* REQUIRED ACTION: Scan the entries below for the word "agent". Copy out every line in which it occurs.

* SOURCE MATERIAL:
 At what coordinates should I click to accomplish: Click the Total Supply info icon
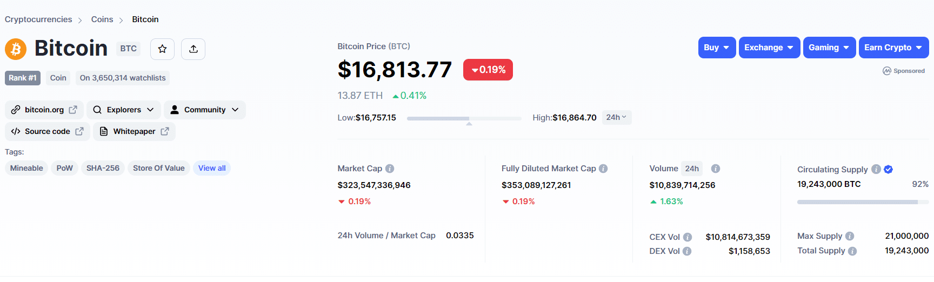pyautogui.click(x=852, y=251)
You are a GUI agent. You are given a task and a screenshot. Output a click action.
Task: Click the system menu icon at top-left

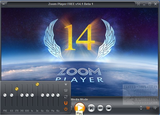(3, 4)
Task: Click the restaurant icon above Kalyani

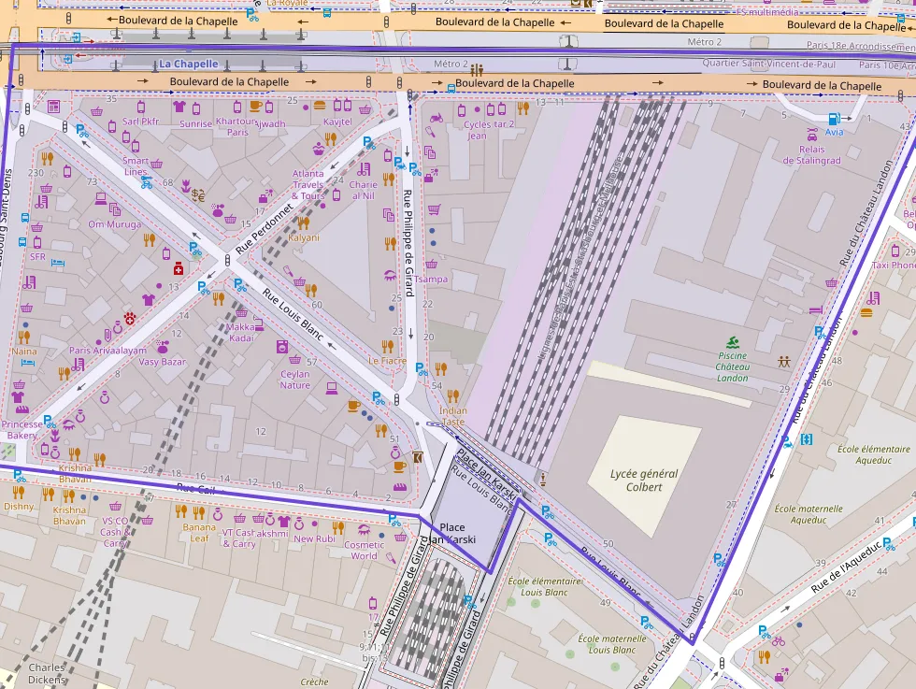Action: click(x=303, y=222)
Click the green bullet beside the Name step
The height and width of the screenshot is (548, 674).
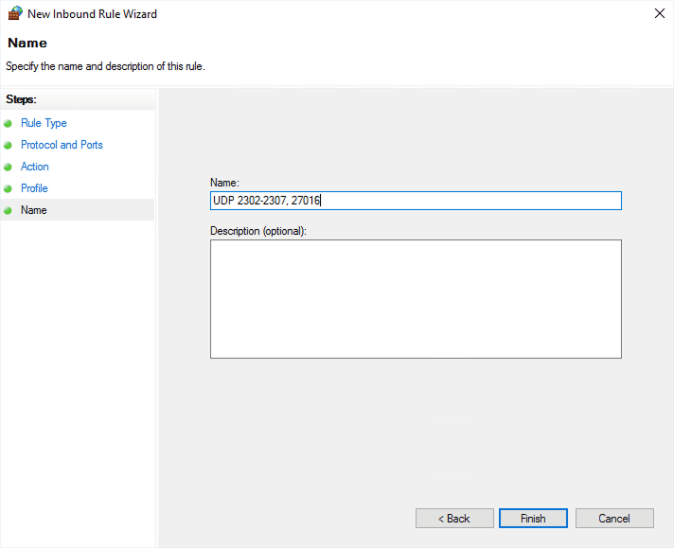[x=9, y=210]
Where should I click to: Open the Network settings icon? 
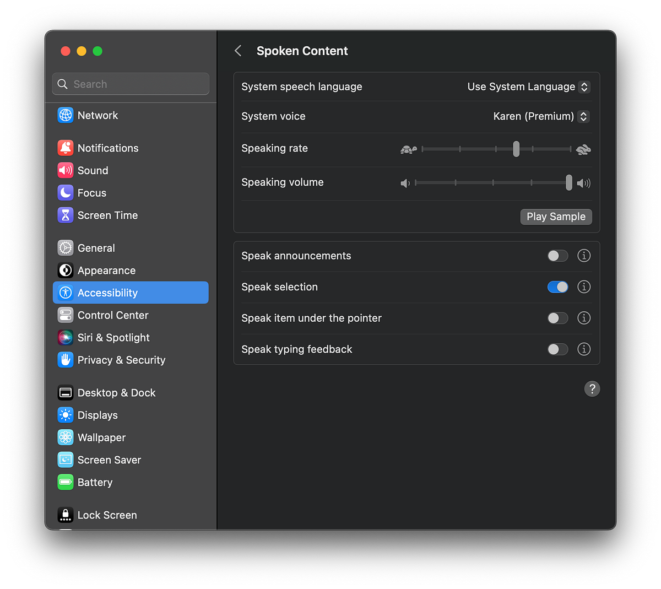tap(66, 115)
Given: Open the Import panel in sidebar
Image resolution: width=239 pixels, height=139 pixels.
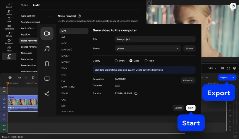Looking at the screenshot, I should pyautogui.click(x=9, y=5).
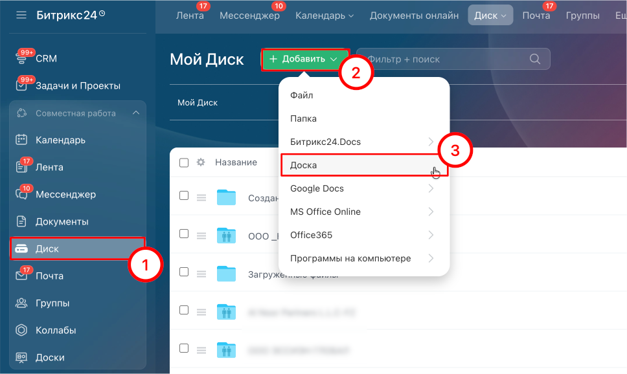Click the gear settings icon near Название
The width and height of the screenshot is (627, 374).
coord(201,162)
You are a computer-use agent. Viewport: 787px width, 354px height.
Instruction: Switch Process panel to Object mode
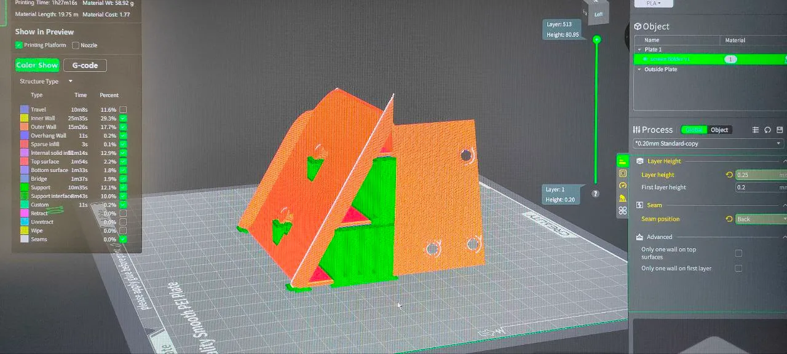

* EXERCISE SOLUTION:
You are a GUI agent. You are given a task and a screenshot. Output a click action.
You are a computer-use agent. Viewport: 787px width, 354px height.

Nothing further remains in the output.